## TRY IT:
From the records below, give the number of lines that include the word "beside". Add no other words.

## AVAILABLE DATA:

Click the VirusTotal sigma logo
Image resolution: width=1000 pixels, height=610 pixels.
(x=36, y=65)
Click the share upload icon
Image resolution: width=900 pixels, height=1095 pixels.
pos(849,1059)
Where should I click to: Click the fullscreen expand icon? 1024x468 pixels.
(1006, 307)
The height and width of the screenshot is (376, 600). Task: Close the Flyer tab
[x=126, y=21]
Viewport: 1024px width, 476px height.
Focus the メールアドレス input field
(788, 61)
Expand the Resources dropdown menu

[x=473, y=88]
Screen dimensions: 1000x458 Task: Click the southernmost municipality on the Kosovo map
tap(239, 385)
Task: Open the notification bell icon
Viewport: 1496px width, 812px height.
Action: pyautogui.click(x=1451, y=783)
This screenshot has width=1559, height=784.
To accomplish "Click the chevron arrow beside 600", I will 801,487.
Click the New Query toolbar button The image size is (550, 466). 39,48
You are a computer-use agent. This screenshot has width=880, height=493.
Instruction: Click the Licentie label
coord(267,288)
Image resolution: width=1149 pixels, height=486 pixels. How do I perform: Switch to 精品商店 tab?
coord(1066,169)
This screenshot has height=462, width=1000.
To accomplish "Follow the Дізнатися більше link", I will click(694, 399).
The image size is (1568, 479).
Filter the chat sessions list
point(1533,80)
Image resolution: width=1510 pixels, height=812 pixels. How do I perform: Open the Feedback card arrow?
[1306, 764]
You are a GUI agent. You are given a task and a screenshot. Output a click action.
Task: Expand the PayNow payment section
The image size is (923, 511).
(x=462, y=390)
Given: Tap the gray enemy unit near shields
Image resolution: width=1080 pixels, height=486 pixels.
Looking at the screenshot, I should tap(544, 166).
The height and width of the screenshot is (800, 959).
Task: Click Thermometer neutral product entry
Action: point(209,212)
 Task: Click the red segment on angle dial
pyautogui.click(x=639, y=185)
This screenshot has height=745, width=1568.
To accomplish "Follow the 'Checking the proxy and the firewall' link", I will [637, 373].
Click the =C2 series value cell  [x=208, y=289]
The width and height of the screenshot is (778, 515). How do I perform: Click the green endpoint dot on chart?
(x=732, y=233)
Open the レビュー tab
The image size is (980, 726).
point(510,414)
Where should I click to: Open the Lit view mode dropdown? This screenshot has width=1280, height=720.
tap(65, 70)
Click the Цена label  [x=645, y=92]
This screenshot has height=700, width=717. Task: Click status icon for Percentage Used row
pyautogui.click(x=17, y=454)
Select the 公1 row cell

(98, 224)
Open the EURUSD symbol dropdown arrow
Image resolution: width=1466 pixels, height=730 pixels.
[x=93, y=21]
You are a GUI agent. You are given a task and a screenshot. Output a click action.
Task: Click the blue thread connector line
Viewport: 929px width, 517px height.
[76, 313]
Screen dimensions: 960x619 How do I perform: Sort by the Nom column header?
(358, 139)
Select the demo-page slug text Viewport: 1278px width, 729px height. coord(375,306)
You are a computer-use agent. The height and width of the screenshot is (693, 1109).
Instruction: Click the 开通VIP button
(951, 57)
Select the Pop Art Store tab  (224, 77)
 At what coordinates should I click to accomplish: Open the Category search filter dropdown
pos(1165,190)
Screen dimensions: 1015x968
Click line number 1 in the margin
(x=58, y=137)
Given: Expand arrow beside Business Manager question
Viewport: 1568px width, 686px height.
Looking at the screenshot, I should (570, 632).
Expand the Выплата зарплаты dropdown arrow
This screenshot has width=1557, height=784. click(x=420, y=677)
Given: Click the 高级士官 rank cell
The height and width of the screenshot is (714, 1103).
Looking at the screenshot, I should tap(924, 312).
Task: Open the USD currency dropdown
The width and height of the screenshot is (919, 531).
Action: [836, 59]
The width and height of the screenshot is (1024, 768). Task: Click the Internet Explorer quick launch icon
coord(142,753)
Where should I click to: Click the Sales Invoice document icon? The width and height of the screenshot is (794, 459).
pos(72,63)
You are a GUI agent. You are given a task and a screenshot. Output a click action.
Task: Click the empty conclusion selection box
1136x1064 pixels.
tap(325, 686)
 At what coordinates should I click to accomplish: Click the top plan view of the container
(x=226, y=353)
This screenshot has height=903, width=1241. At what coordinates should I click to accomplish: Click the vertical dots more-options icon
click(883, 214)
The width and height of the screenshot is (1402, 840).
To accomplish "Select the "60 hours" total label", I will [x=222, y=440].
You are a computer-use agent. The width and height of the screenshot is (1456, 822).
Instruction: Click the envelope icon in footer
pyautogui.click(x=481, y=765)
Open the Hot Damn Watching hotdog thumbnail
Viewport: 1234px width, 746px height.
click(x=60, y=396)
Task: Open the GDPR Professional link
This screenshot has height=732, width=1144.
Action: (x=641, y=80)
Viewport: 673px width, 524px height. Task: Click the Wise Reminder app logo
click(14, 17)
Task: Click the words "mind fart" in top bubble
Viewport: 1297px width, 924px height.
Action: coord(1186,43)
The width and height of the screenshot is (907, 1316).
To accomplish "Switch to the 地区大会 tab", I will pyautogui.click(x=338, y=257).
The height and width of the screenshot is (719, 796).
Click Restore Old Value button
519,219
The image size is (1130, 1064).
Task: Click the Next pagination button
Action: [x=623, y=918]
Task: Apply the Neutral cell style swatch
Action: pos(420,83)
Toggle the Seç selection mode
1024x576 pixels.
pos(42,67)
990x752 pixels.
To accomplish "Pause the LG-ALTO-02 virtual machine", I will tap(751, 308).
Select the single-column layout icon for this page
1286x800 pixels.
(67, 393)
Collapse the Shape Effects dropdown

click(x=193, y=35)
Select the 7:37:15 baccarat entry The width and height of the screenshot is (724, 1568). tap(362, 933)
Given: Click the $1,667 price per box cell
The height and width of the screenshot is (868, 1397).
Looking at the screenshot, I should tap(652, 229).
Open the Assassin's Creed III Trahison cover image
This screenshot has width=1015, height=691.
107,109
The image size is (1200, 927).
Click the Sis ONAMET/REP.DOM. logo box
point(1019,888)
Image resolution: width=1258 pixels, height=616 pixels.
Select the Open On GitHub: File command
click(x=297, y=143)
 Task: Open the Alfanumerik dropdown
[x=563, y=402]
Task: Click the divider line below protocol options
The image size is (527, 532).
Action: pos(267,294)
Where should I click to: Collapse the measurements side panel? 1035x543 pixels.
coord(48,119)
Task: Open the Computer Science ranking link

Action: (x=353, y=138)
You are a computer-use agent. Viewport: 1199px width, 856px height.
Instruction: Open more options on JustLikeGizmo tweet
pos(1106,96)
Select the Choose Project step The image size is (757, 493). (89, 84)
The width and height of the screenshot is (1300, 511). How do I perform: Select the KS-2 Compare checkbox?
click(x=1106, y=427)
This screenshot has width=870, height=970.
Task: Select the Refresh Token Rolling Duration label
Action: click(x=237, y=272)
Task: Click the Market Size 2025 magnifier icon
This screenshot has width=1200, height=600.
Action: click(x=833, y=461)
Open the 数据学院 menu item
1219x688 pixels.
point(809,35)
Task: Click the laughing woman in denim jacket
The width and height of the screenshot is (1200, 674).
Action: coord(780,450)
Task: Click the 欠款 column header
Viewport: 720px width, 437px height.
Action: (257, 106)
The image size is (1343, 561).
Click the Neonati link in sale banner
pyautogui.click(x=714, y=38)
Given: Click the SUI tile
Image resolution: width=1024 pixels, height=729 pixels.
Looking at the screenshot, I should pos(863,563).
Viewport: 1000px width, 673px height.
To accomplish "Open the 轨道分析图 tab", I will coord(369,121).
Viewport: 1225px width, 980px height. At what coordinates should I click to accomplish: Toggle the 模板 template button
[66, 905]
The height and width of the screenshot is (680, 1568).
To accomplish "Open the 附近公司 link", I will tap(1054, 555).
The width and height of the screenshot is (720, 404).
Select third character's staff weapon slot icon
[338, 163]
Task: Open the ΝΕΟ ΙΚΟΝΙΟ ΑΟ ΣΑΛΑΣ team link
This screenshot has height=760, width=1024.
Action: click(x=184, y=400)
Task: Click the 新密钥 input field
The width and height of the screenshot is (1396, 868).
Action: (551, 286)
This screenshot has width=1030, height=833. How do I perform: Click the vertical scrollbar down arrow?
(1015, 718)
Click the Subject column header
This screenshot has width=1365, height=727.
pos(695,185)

## OUTPUT FOR THIS TASK:
2